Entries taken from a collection

>>>

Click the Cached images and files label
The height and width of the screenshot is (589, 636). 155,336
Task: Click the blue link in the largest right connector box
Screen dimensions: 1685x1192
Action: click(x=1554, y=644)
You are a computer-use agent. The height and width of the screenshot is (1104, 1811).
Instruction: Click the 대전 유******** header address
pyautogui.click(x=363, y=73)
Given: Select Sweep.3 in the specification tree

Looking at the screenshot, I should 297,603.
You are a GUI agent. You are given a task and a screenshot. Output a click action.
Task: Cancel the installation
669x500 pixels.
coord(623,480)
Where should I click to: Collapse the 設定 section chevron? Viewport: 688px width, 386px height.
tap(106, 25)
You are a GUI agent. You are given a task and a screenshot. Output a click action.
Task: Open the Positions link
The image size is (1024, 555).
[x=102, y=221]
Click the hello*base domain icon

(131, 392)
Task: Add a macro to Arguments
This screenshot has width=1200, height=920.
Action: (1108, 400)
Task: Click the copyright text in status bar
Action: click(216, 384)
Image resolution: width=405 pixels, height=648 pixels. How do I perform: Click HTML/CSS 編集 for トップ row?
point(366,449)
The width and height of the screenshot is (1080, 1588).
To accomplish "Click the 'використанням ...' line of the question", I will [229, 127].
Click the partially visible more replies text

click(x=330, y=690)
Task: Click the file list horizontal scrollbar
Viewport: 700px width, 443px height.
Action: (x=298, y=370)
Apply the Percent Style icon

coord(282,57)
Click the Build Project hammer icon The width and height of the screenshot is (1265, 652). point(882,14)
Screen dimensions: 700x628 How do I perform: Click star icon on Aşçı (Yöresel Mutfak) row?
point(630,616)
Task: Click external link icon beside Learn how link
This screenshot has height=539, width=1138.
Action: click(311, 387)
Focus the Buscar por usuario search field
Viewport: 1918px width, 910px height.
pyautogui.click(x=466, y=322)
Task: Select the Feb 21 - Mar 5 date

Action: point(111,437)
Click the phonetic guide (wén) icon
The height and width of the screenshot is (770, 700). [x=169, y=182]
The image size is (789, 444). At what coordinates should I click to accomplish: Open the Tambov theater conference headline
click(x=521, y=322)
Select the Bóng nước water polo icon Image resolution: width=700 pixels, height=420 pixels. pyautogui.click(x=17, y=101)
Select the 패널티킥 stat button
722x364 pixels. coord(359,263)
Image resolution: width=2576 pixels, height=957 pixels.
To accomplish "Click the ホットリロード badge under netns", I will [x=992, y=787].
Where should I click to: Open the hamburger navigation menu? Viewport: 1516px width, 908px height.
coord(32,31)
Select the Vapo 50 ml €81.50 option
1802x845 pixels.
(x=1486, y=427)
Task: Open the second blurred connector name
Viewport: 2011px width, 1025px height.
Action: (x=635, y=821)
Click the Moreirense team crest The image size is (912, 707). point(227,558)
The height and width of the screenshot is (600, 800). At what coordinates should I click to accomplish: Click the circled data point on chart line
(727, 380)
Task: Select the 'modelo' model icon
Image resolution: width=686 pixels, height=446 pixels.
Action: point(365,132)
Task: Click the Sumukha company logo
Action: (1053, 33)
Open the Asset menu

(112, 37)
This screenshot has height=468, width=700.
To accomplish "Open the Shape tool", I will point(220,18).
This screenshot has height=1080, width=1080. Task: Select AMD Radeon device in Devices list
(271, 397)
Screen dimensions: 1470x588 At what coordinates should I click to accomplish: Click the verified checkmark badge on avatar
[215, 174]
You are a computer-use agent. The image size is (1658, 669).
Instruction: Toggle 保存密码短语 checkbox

<<<

- _TASK_
Set all of the records down again, exactly as they stand.

- _SOLVED PROBLEM_
Click the Cached images and files label
The height and width of the screenshot is (589, 636). 155,336
Task: Click the blue link in the largest right connector box
Screen dimensions: 1685x1192
Action: click(x=1554, y=644)
You are a computer-use agent. The height and width of the screenshot is (1104, 1811).
Instruction: Click the 대전 유******** header address
pyautogui.click(x=363, y=73)
Given: Select Sweep.3 in the specification tree

Looking at the screenshot, I should 297,603.
You are a GUI agent. You are given a task and a screenshot. Output a click action.
Task: Cancel the installation
669x500 pixels.
coord(623,480)
Where should I click to: Collapse the 設定 section chevron? Viewport: 688px width, 386px height.
tap(106, 25)
You are a GUI agent. You are given a task and a screenshot. Output a click action.
Task: Open the Positions link
The image size is (1024, 555).
[x=102, y=221]
Click the hello*base domain icon

(131, 392)
Task: Add a macro to Arguments
This screenshot has width=1200, height=920.
Action: (1108, 400)
Task: Click the copyright text in status bar
Action: click(216, 384)
Image resolution: width=405 pixels, height=648 pixels. How do I perform: Click HTML/CSS 編集 for トップ row?
point(366,449)
The width and height of the screenshot is (1080, 1588).
To accomplish "Click the 'використанням ...' line of the question", I will [229, 127].
Click the partially visible more replies text

click(x=330, y=690)
Task: Click the file list horizontal scrollbar
Viewport: 700px width, 443px height.
Action: (x=298, y=370)
Apply the Percent Style icon

coord(282,57)
Click the Build Project hammer icon The width and height of the screenshot is (1265, 652). point(882,14)
Screen dimensions: 700x628 How do I perform: Click star icon on Aşçı (Yöresel Mutfak) row?
point(630,616)
Task: Click external link icon beside Learn how link
This screenshot has height=539, width=1138.
Action: click(311, 387)
Focus the Buscar por usuario search field
Viewport: 1918px width, 910px height.
pyautogui.click(x=466, y=322)
Task: Select the Feb 21 - Mar 5 date

Action: point(111,437)
Click the phonetic guide (wén) icon
The height and width of the screenshot is (770, 700). [x=169, y=182]
The image size is (789, 444). At what coordinates should I click to accomplish: Open the Tambov theater conference headline
click(x=521, y=322)
Select the Bóng nước water polo icon Image resolution: width=700 pixels, height=420 pixels. pyautogui.click(x=17, y=101)
Select the 패널티킥 stat button
722x364 pixels. coord(359,263)
Image resolution: width=2576 pixels, height=957 pixels.
To accomplish "Click the ホットリロード badge under netns", I will [x=992, y=787].
Where should I click to: Open the hamburger navigation menu? Viewport: 1516px width, 908px height.
coord(32,31)
Select the Vapo 50 ml €81.50 option
1802x845 pixels.
(x=1486, y=427)
Task: Open the second blurred connector name
Viewport: 2011px width, 1025px height.
Action: (x=635, y=821)
Click the Moreirense team crest The image size is (912, 707). point(227,558)
The height and width of the screenshot is (600, 800). At what coordinates should I click to accomplish: Click the circled data point on chart line
(727, 380)
Task: Select the 'modelo' model icon
Image resolution: width=686 pixels, height=446 pixels.
Action: point(365,132)
Task: Click the Sumukha company logo
Action: (1053, 33)
Open the Asset menu

(112, 37)
This screenshot has height=468, width=700.
To accomplish "Open the Shape tool", I will point(220,18).
This screenshot has height=1080, width=1080. Task: Select AMD Radeon device in Devices list
(271, 397)
Screen dimensions: 1470x588 At what coordinates should I click to accomplish: Click the verified checkmark badge on avatar
[215, 174]
You are a computer-use agent. The image size is (1658, 669).
Instruction: Toggle 保存密码短语 checkbox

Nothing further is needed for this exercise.